Crack. A pine branch, snapped by the weight of snow, fell on the ground a few feet away. I came closer and saw how the impact had revealed the soil underneath the snow: rotten leaves, wet tree bark, fur and feathers. I thought I would be disturbed by the decomposed and moist clump, but its unorderly pattern was more soothing than the indifferent, textureless snow. I kicked more snow away and saw a thin trail of running water hidden beneath the rocks. Sporadic needles of sunlight flashed on its surface.
Ugly, beautiful, dead and alive. The woods were not perfect; they were alive.
Perhaps nothing alive is perfect. To be alive means to change, to move, to act and react, whereas perfection is frozen. It eliminates change; it restricts movement; it stalls the world into a crystal ball, forever stranded. It deprives the mind of curiosity. Trying to be perfect stole the present tense from my vocabulary. I decided to reclaim the present now. I was to break this façade of perfection.

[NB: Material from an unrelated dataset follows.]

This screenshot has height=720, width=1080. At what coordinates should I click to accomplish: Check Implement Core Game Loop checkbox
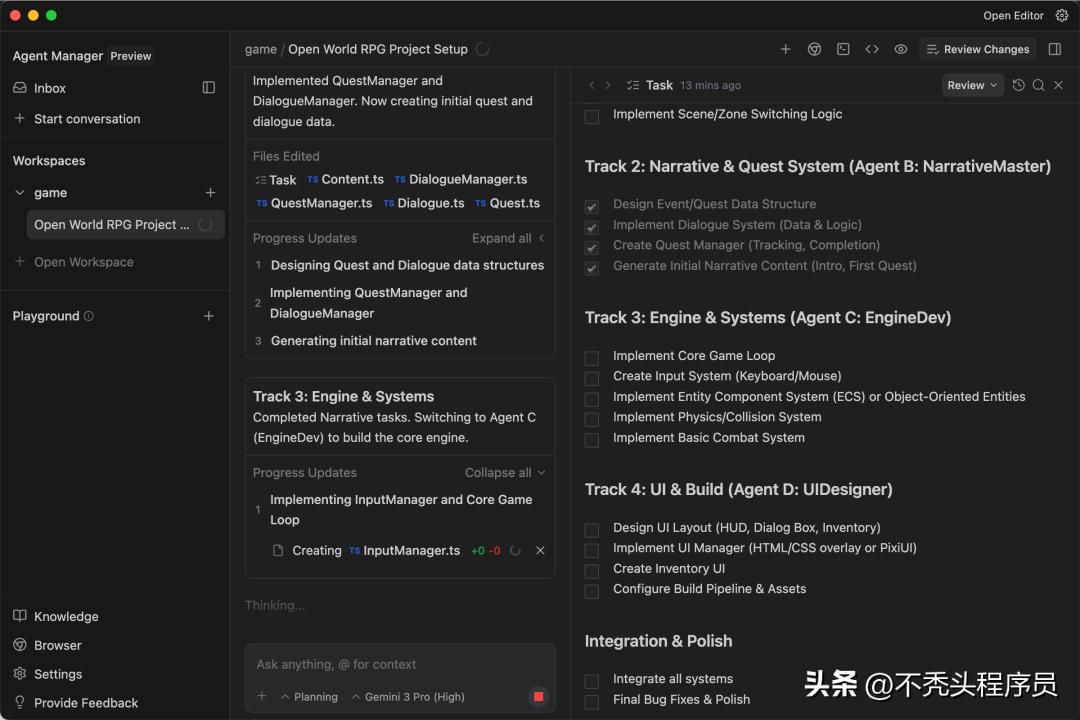tap(592, 357)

So I looked down. I saw a pair of hands covered in gloves. Connected to them was my black down jacket, blending perfectly into the dark woods. And toward the middle of the coat was a zipper, half-opened. Inside the triangular opening, a dark gray hoodie rose with my breaths. Beneath the hoodie hung a compass-pendant necklace, lukewarm. Below a pair of snow-covered pants were two boots housing some frozen toes. I wiggled my toes, and they responded — partially.
I took a deep breath and a step forward, then another, and another, leaving a line of imperfection on the melting white.